Cobain wore his heart on his amplifier, but at times his music was
predictable, showing its vulnerable belly under the muscle of sonic assault.
Alexakis may be more guarded, but his cunning is teaching him to transcend his
own formula. Does that sound cynical? Say, instead, that the singer/guitarist
has spent the last two years working on his craft, and that he's seeking to
translate his passion into a contemporary vocabulary. Trying for more than,
well, a sparkle and fade.
Not that the basics have changed. Two years after the big hits, Everclear
still mine that Hüsker Dü vein of sound collage, letting an almost
incomprehensible barrage of noise obscure and protect the sweetest turns of
melody -- a kind of aural Abstract Expressionism that lets the tune emerge only
slowly and still unjaded. This was achieved, in songs like "Heroin Girl,"

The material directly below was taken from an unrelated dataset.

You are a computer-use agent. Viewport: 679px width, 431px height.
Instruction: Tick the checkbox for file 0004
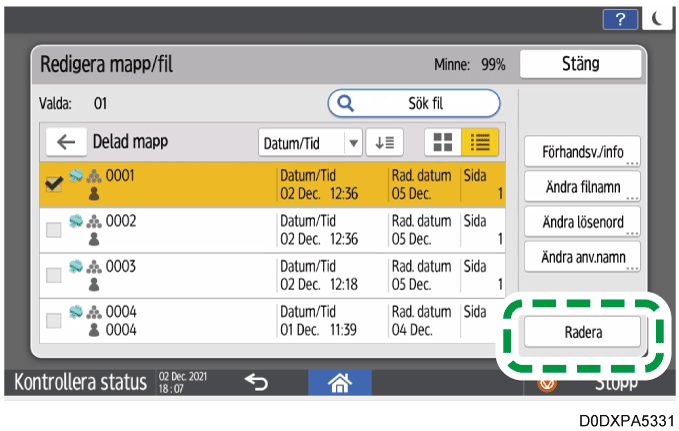click(54, 321)
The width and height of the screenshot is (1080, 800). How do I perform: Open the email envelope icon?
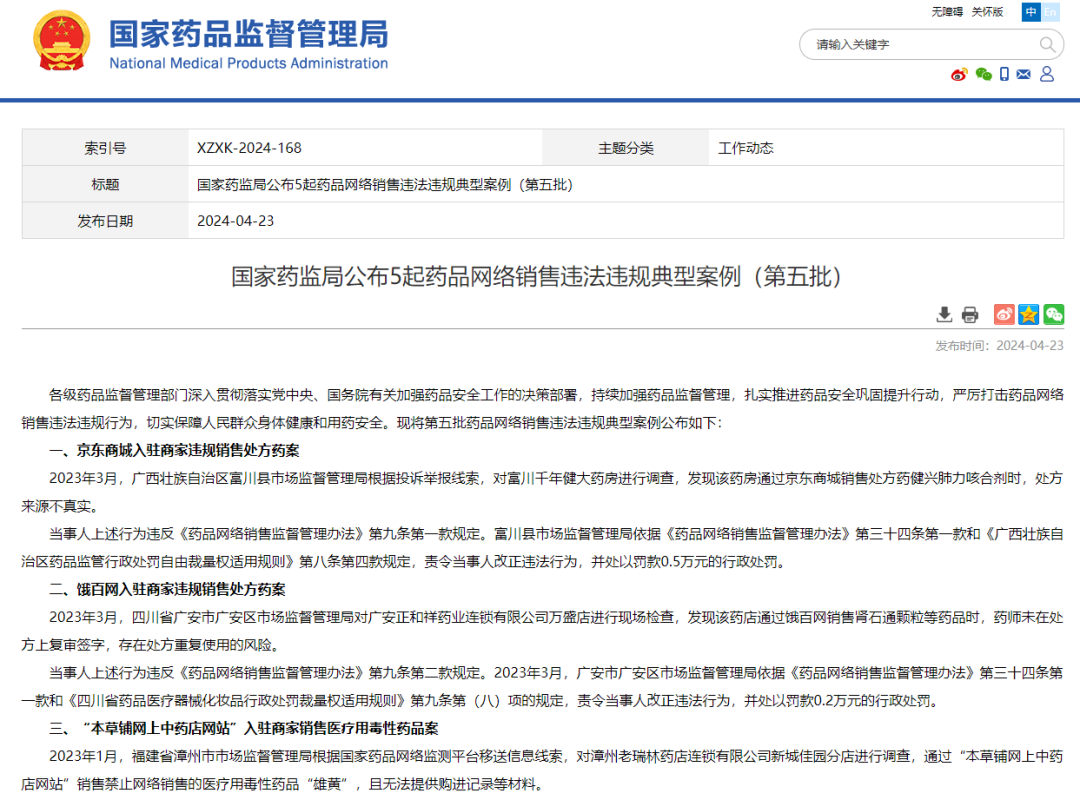[x=1025, y=74]
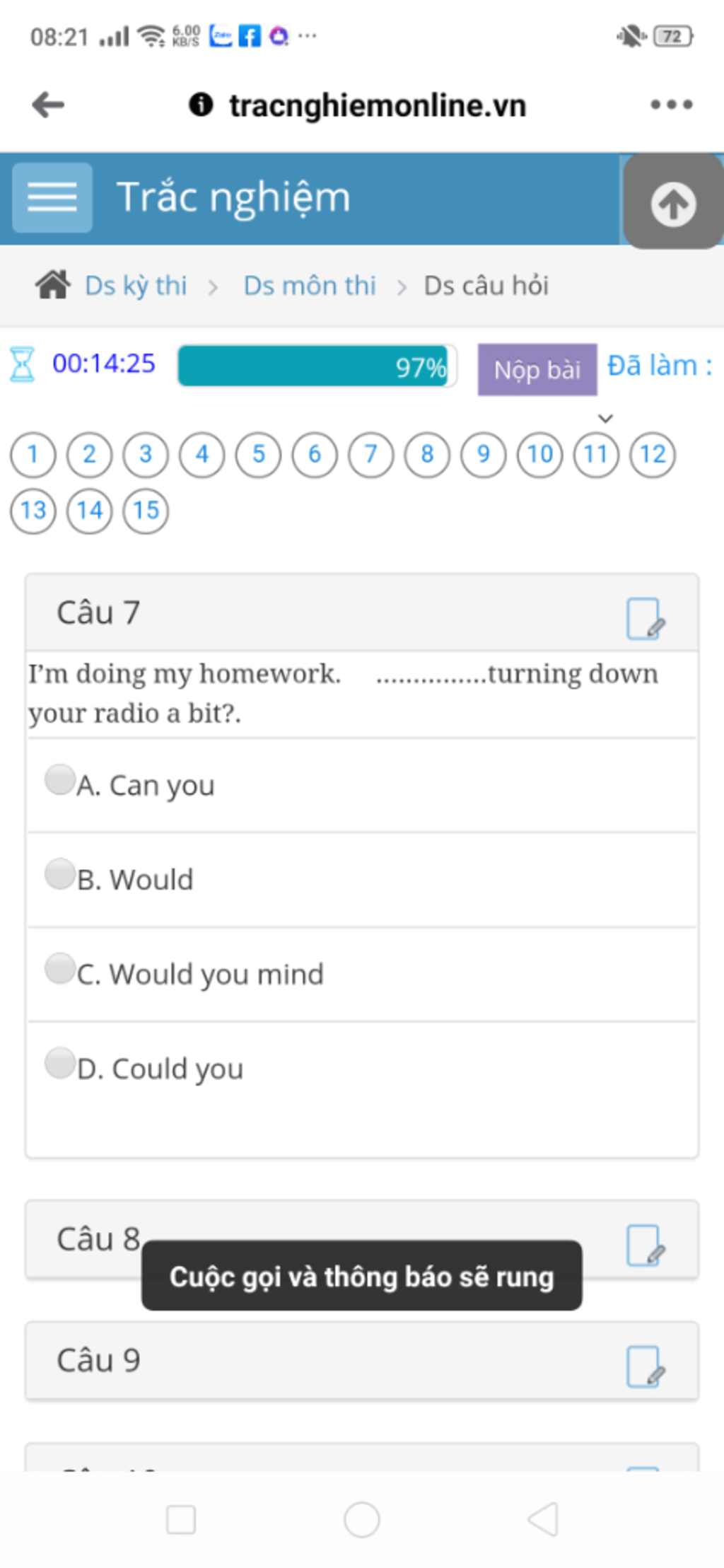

through intelligent lyrics and those pop hooks again, all overrun by feedback,
power chords, and tempos that often fling the prettiness against the listener.
Throughout Afterglow, the same effect shows different facets: the
hell-for-leather "Amphetamine"; the instrumental "El Distorto de Melodica,"

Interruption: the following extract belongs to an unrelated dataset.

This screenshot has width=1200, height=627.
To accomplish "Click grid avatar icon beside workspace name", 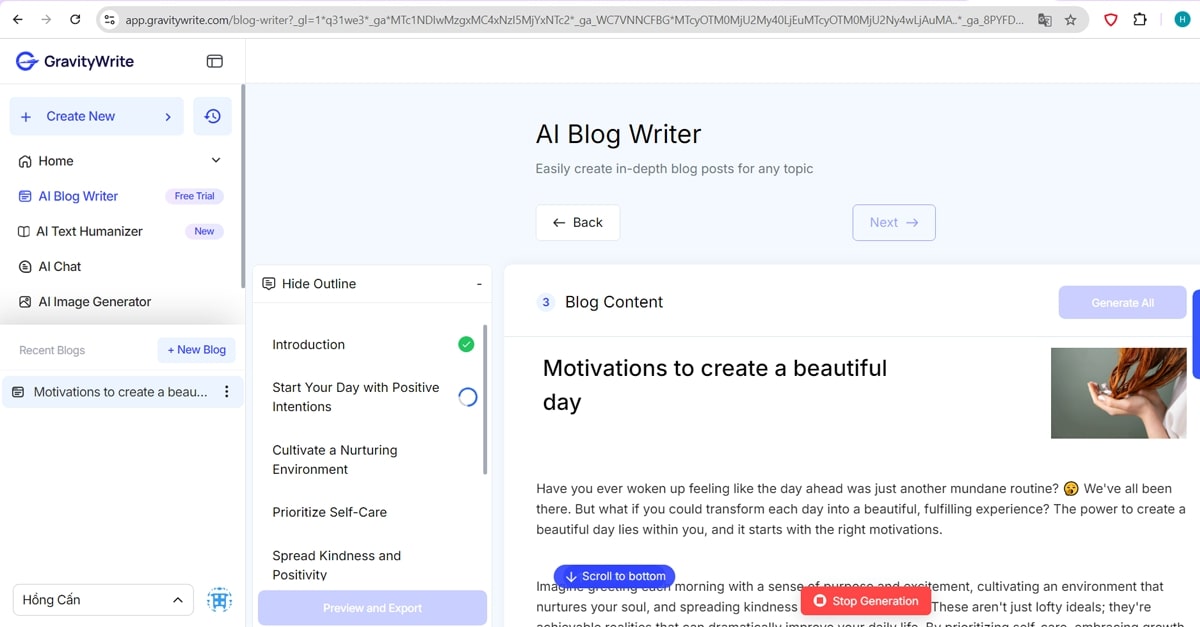I will (219, 600).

with its over-the-top distortion; even the Nuggets-like tremolo-heavy radio
track "Everything to Everyone." Alexakis can resort to the Cobain formula of
sudden dropouts, letting his slightly burred voice stand momentarily exposed or
cascade over itself in surprising harmony (as in "Sunflowers"), but he's
learning to mix it up with different kinds of intensity.
Afterglow finds him venturing into sonic exploration, augmenting the
two-fisted guitar with the kind of sound play that doesn't come out of nights
in the clubs (more fuel for the populists). Yes, the calm almost invariably
still leads to a storm in an Everclear song, but this time out, the thunder is
often broken up by country fingerings ("Why I Don't Believe in God") and
unusual (for punk pop) instrumentations (the nursery-rhyme string sawings of
"Amphetamine" and the organ on "I Will Buy You a New Life"). Country-tinged
roots -- perhaps via R.E.M. and the Band -- emerge on these tracks, in a drum's
lone martial tattoo, in the hint of a merry-go-round organ, in the continued
insistence on raw sound as better. Only it's a broader (a more organic, if you
will) definition of raw.
If only the lyrical content reached as deep. Alexakis will likely never write
happy songs, but his addiction behind him, his connection to that world's
desperation and craving has given way to a somewhat jarring distance from the
lives he chronicles. "I don't want to live in the shadow of a 12-step," he (or,
okay, his persona) sang out last album. On Afterglow, he complains that
the Prozac doesn't do it for him anymore.
Even the family misery he mined for Sparkle and Fade has begun to pale.
"Father of Mine" confronts an absent parent directly, and by doing so it
forfeits the subtlety of slow disclosure that made the tragedy (fictional or
not) in Sparkle and Fade's "Queen of the Air" so telling. When the venom
does surface, it's near impossible not to get carried along. (The bonus track's
refrain of "I'm going to be hating you for Christmas" should be this season's
guilty air-guitar treat.) But the lion's share of the work, this time out,
seems to have been put into the music; the words exist primarily to hold those
harmonies as they come round again. That's a flaw, one for which all the
adrenaline and brave new turf can't compensate. And Everclear have stumbled,
though they've far from faded.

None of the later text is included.